Friday, 12 February 2016

Daniel Haaksman - African Fabrics, album review

previously published on glasswerk.co.uk


While we've made it through January but now seem living through February prepared to cower from the next potential mega-storm to batter British shores, there is light at the end of the tunnel... or at least a soundtrack to the journey through this meteorologically challenged tunnel that will help take your mind off broken fence panels, lost weather vanes and embarrassing battles in public with your umbrella.

This is a public service announcement, for your own safety and sanity, please bunker down in a secure holding and tune into the latest sunshine-blessed offering from Daniel Haaksman.

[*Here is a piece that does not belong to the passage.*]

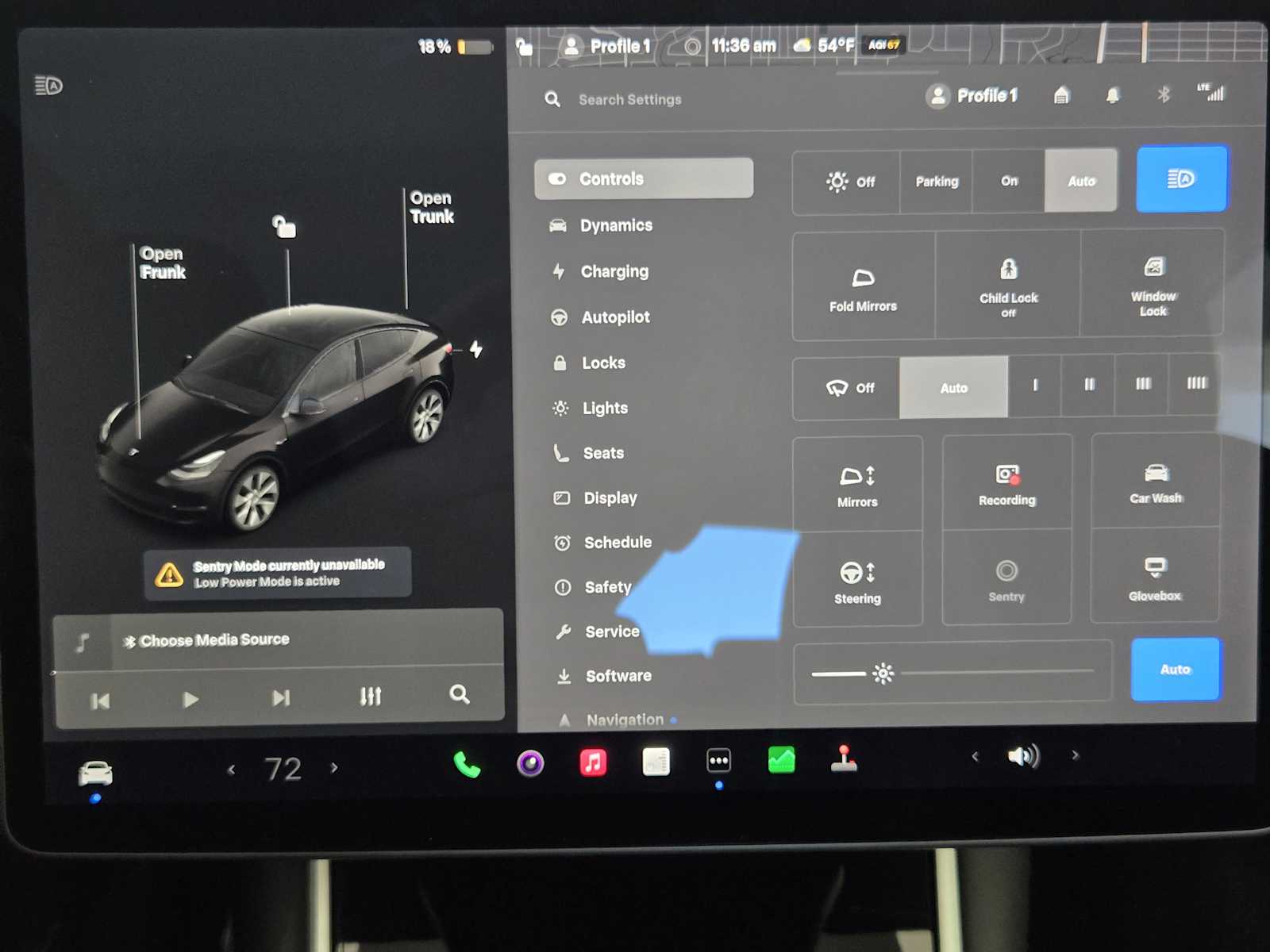The width and height of the screenshot is (1270, 952).
Task: Toggle Child Lock setting
Action: click(1008, 286)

The Berlin based label-owner and DJ was brought to my attention with a high-tempo debut album helmed and released in 2011, previous to this Haaksman had been exporting some of the finest Baile Funk to the wider partying public, and it is reassuring to know that his musical flirtations with cultural diversity are still going strong, and that it is this passion for spreading 'world-music' to the world that forms the thematic backbone of this album.

It is possible to simply play this album from start to finish and only hear the music, to become lost in the rich musical textures that feel delightfully foreign to the common-or-garden Englishman, to feel compelled to move to the beats and the rhythms emanating from the stereo, but this is to only scratch the surface of the full ’African Fabrics' experience.

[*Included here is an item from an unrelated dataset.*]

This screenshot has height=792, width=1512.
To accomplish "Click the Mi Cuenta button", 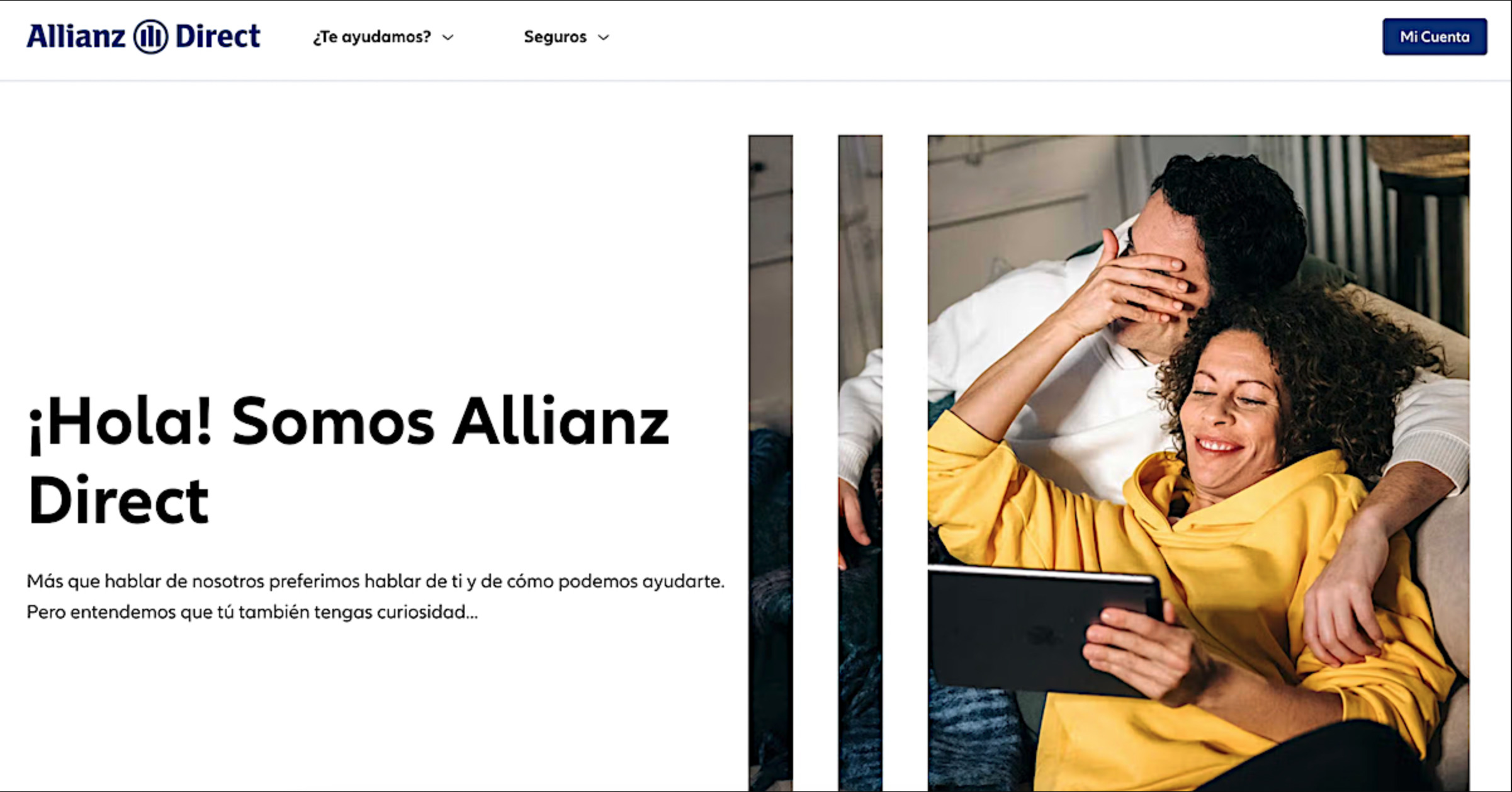I will (x=1435, y=37).
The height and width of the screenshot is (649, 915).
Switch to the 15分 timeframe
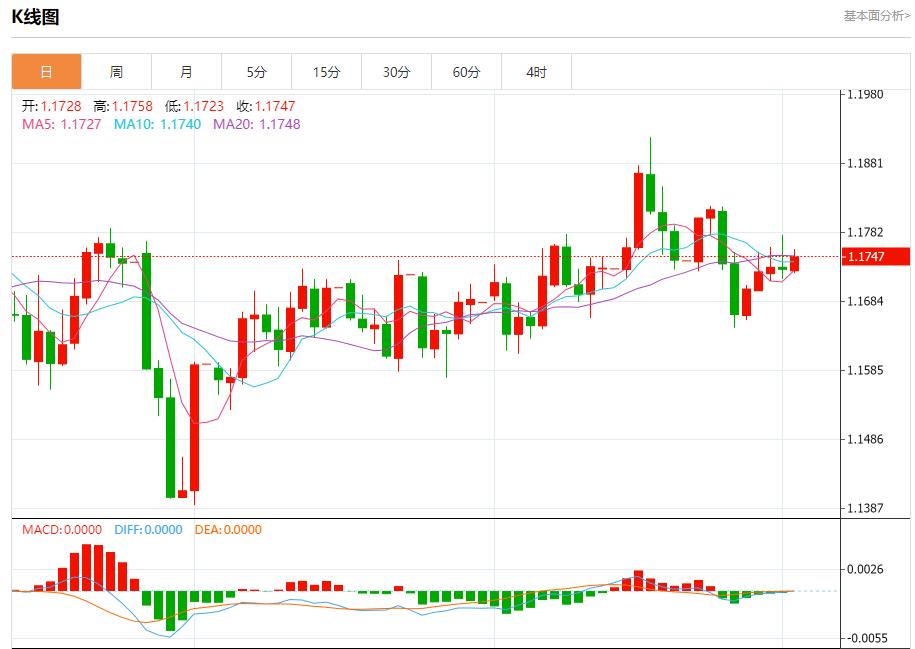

More than just an album to brighten up dark days and lively up your party playlists, Daniel Haaksman borrows from and translates South African pop music, Ugandan rap, Columbian guitars, Angolan kudora and Zimbabwean marimba into electronically paired productions fit for European consumption, and this is the driving factor that brings together all these richly diverse sounds that straddle a continent, yet to uneducated ears simply sound 'African'.

Five years ago the British-Nigerian artist Yinka Shonibare referenced the famous René Magritte painting “Ceçi n´est pas une pipe” when he declared that “A picture of a pipe isn´t necessarily a pipe, an image of “African Fabric” isn´t necessarily authentically African”, and it is with this mindset that Haaksman wove his own music.

Just as fabric or art that echoes a particular culture may have its manufacturing and distribution methods far removed from the geographical location that spawned it, so has the interconnection of the World Wide Web created a false approximation of what even enlightened souls would consider as authentically African music, homogenised and filtered as accessibility to diversity, Daniel Haaksman has created a new tapestry that pays homage to the originators, yet is self-aware in its own knowledge and strongly alludes to the fact that these new 'African Fabrics' carry a “Made In Berlin” label.